Milking Prayer

Milking Prayer

Bless, O God, my little cow,
Bless, O God, my desire;
Bless Thou my partnership
And the milking of my hands, O God.

Bless, O God, each teat,
Bless, O God, each finger;
Bless thou each drop
That goes into my pitcher, O God!

— The Carmina Gadelica, IV, 65
from Celtic Christian Spirituality: Essential Writings — Annotated & Explained, SkyLight Paths Publishing, 2011.

We invite you to spend time in contemplation with this milking prayer from The Carmina Gadelica, a collection of prayers, poetry, and folklore from the Celtic oral tradition. Then join in the conversation with your own poetic response.

On October 15, I joined with four other women in a haiku retreat at The Priory Spirituality Center in Lacey, Washington. We spent contemplative time with the Milking Prayer and wrote a 3-line poetic responses. Then we passed our poems around the circle, each of us adding two more lines to our neighbor’s poem. Hope you enjoy our linking Lectio+Haiku, posted in the Comments below.

You can enter into conversation with this text by adding your haiku response below.

About Margaret D. McGee

Comments

  1. from Judith and Marian:

    fingers and hands
    speaking their truth
    blessing and letting go
    writing a letter expressing love
    folded into an origami swan

  2. From Marian and Barbara:

    steep gravel driveway
    buttressed with pear trees
    leads to a small green house
    the scent of humus rising
    planting seedlings for the coming spring

  3. From Barbara and Patty:

    Milking my little cow
    My heart sings with service.
    God is listening.
    A trinity of service:
    The cow, the god, me. A oneness.

  4. From Patty and Margaret:

    Occupy Wall Street.
    Together, fill the pitcher
    Again and again.
    There were so many fishes, the nets broke—
    fear dissolves when abundance flows free

  5. From Margaret and Judith:

    autumn chill…
    another layer of duct tape
    on my garden gloves
    allowing “what is” to be
    comfortable with “what is”

  6. Sharon Nowidki says:

    Morning brings a chill
    Sunny day and stickey heat
    Just a memory

  7. Sharon Nowicki says:

    Eyes of brown
    offering fresh warm milk
    sweet jersey cow.

  8. Sharon Nowicki says:

    Point teat to my cup
    squeeze and aiming carefully
    white foam on my lip
    smelling warm cow flesh
    childhood memories

  9. Wow, Sharon — what great sensory images. Touch, taste, smell, and sight. I’ve never had this experience, but you bring it to life for me. Thank you.

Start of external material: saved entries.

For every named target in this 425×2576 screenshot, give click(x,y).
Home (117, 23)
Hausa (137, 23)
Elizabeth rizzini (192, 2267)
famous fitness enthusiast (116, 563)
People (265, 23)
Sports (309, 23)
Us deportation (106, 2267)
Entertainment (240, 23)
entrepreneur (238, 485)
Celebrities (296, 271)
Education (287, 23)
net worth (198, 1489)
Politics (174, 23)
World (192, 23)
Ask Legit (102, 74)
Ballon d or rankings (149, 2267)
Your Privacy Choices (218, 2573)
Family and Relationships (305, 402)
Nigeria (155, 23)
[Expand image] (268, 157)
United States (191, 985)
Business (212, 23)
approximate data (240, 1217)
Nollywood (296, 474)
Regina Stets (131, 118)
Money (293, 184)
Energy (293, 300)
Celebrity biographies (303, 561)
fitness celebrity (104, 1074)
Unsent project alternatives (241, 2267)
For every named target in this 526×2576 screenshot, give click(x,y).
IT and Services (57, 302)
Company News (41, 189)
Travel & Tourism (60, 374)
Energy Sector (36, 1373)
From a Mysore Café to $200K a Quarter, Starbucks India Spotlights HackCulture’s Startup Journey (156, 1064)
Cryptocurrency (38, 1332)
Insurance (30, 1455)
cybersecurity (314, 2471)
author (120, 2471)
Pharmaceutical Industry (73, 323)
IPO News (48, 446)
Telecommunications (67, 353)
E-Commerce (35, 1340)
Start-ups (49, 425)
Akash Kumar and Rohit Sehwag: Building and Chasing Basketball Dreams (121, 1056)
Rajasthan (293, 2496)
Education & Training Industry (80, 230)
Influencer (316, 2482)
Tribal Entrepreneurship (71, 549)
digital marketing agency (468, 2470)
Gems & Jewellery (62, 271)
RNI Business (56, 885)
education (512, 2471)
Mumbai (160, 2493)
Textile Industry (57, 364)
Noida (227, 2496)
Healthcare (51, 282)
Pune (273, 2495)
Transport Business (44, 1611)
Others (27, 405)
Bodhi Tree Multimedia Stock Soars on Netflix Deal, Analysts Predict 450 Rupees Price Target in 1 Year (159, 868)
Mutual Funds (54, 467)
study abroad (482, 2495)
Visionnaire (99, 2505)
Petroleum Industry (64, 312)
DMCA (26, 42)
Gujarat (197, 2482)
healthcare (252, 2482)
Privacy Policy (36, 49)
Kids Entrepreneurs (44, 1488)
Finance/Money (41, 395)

    • Sharon Nowicki says:

      Margaret,
      Thanks.
      I don’t think many people know that milk never never tastes the same again after it has been cooled. Never as good.
      Sharon

  10. James Irving Mann says:

    a small drop of rain
    joins hands with other raindrops;
    wow, what an Ocean!

  11. Brad Offutt says:

    fresh cucumber and
    knife on old board table – Taste!
    Gaia smiles.

  12. My desires produce
    Nourishment to feed my life
    Milk for the journey

    • How interesting — desires producing nourishment! That makes me look around and see the various ways my desires are reflected in my home and actions, and what nourishment comes back. Thanks, Mary.

  13. Sharon Nowicki says:

    Rustling leaves

    floating gracefully down

    frost kills.

    • Thanks, Sharon. This poem contains both the beauty of autumn and the turn toward winter, reminding me that both life and death are always present, and always turning one into the other.

  14. Sharon Nowicki says:

    November storm
    wind driving the rain
    assaulting the night

    • I remember those November storms. The fir branches were flying around our house. Now we’re in a period of bright, sunny days and starry nights. I know the storms will return to assault the night … so I’m enjoying the light while it’s here.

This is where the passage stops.